ANAHEIM, Calif. — Playing sports can be dangerous. However, one study notes that the playing surface an athlete is standing on can significantly impact their risk of suffering a concussion. A researcher at the University of Hawai’i explains that playing on synthetic turf fields can increase the risk of a serious head injury in comparison to playing on natural grass.
The study, presented at the 2022 American Academy of Pediatrics National Conference & Exhibition, highlights the importance of considering the safety of the playing surface itself in athletics.
Ian Chun, a medical student at the University of Hawai’i, conducted the study. He compared the impact deceleration of manikins on natural grass and synthetic turf high school football fields. The findings showed that synthetic turf fields had a greater impact on an athlete’s ability to slow down, indicating an increased risk of injuries due to contact with the playing surface.
While injuries in sports have always been a part of the game, the focus on player safety has shifted in recent years. The study emphasizes the need to consider the spaces where we play and their impact on athlete safety. Synthetic turf fields, although favored for their lower maintenance costs, have been associated with ankle and knee injuries, and now, a potentially higher risk of concussions.
“The emphasis on player safety is especially important for children as injuries sustained in developing adolescence may have longer-term impacts and unforeseen consequences,” Chun explains in a media release.
What are the symptoms of a concussion?
Symptoms of a concussion can vary depending on the severity of the injury and the individual affected. They can be both physical and cognitive in nature and may appear immediately following the injury or develop over hours or days. Some common symptoms of a concussion include:
- Headache: This is often the most common symptom, ranging from mild to severe.
- Confusion or disorientation: The person may have difficulty remembering the events surrounding the injury or feel “foggy.”
- Dizziness or balance problems: Individuals may experience unsteadiness or have difficulty maintaining their balance.
- Nausea and vomiting: Concussions can cause feelings of nausea, and some people may vomit.
- Fatigue or drowsiness: A person may feel unusually tired or have difficulty staying awake.
- Blurred or double vision: Vision problems, including difficulty focusing, can be a symptom of a concussion.

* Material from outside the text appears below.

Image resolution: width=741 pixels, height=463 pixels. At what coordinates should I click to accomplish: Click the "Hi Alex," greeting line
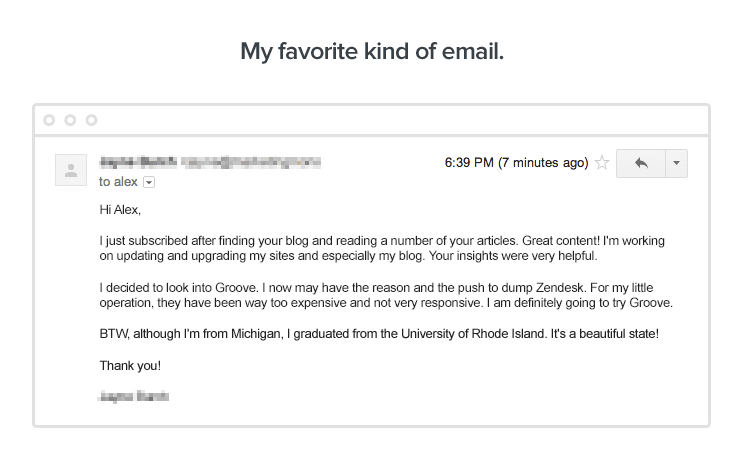pos(121,210)
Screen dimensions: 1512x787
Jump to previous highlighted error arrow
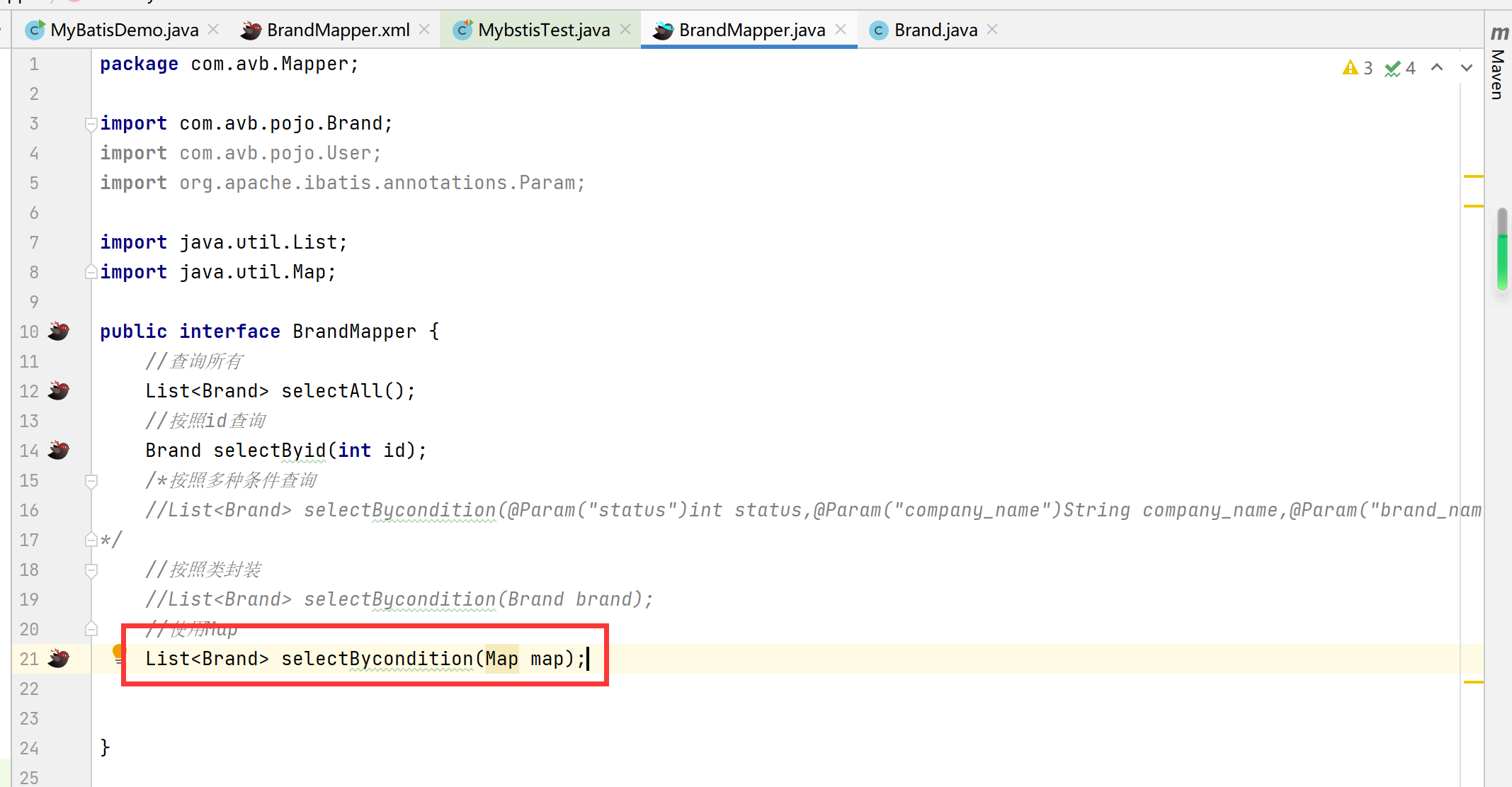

- Sensitivity to light and noise: Bright lights or loud noises may cause increased discomfort after a concussion.
- Sleep disturbances: Trouble falling asleep, staying asleep, or experiencing changes in sleep patterns can occur.
- Memory problems or difficulty concentrating: People with concussions may struggle with short-term memory or have trouble focusing on tasks.
- Mood changes or irritability: Emotional symptoms, such as increased irritability, sadness, anxiety, or mood swings, can be associated with concussions.
- Ringing in the ears (tinnitus): Some individuals may experience a persistent ringing or buzzing sound in their ears
If you suspect a concussion, it’s important to seek medical attention immediately, as proper diagnosis and management are crucial for recovery. Symptoms can sometimes be subtle and may not appear immediately, so it is essential to monitor the individual closely in the hours and days following the injury.